What you are asked to do: Provide a verbatim copy of all the records below, leaving the images out.

Task inputs:
== == ==

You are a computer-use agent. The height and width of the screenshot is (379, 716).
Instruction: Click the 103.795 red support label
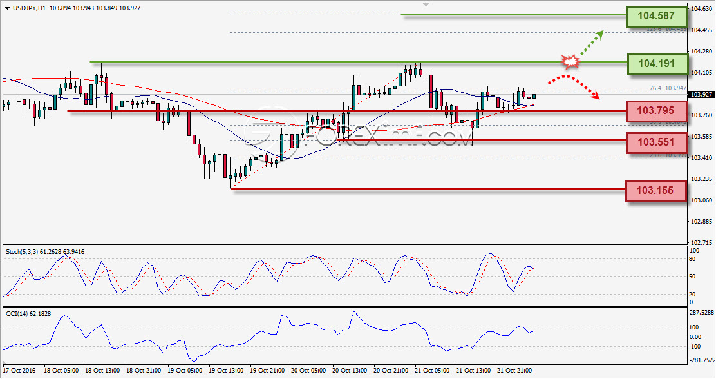click(x=656, y=111)
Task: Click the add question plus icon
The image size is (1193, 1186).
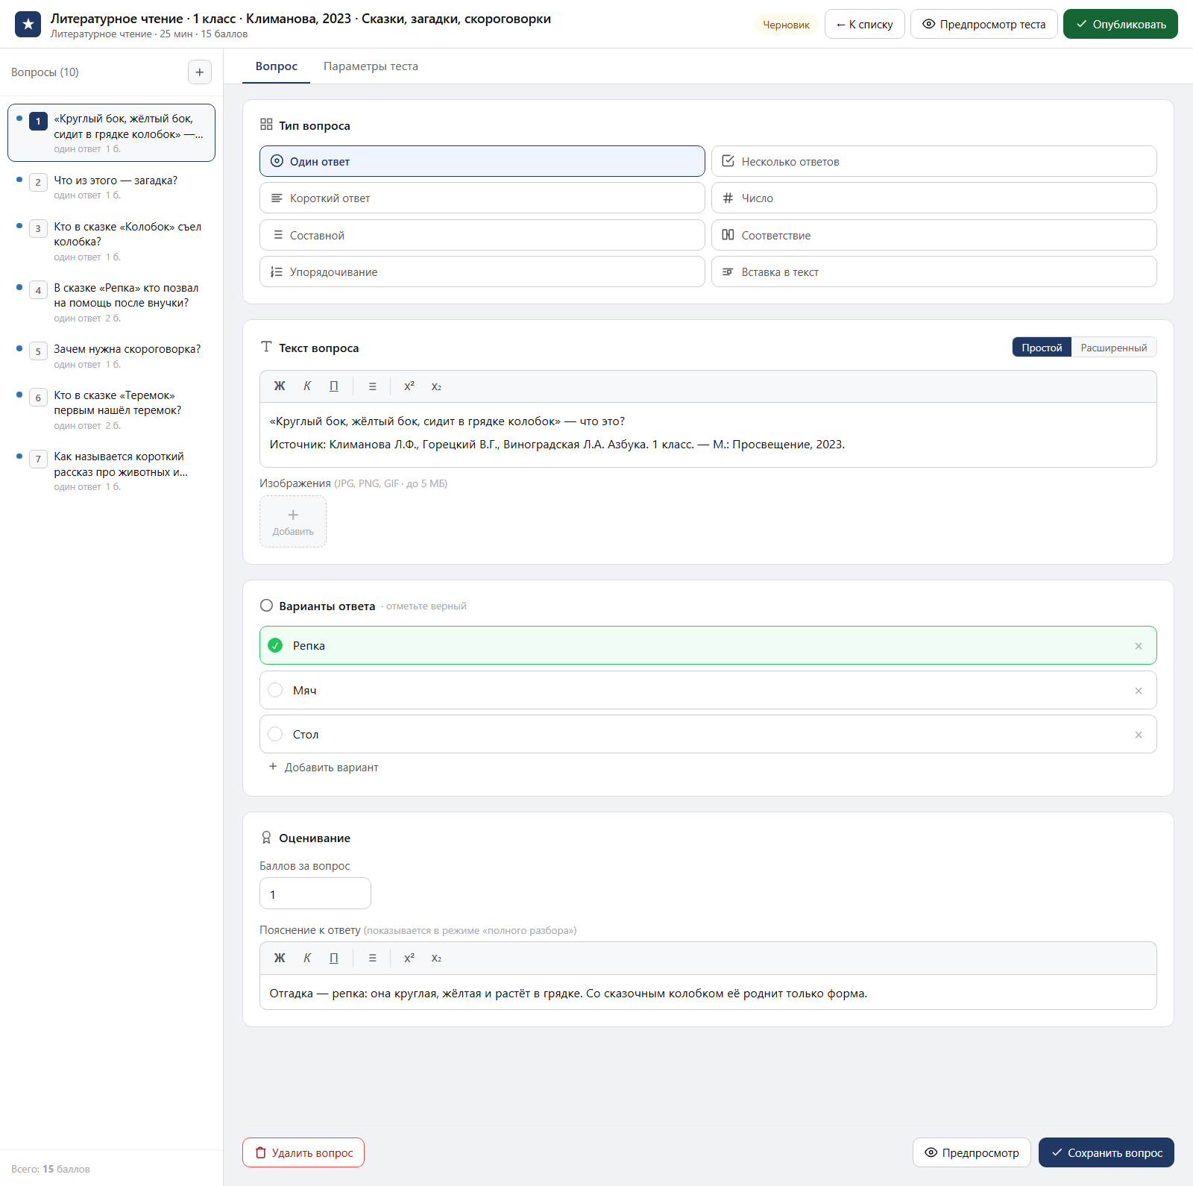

== == ==

Response for this exercise:
You are a computer-use agent. The height and width of the screenshot is (379, 716).
Instruction: Click the 103.795 red support label
click(x=656, y=111)
Task: Click the add question plus icon
The image size is (1193, 1186).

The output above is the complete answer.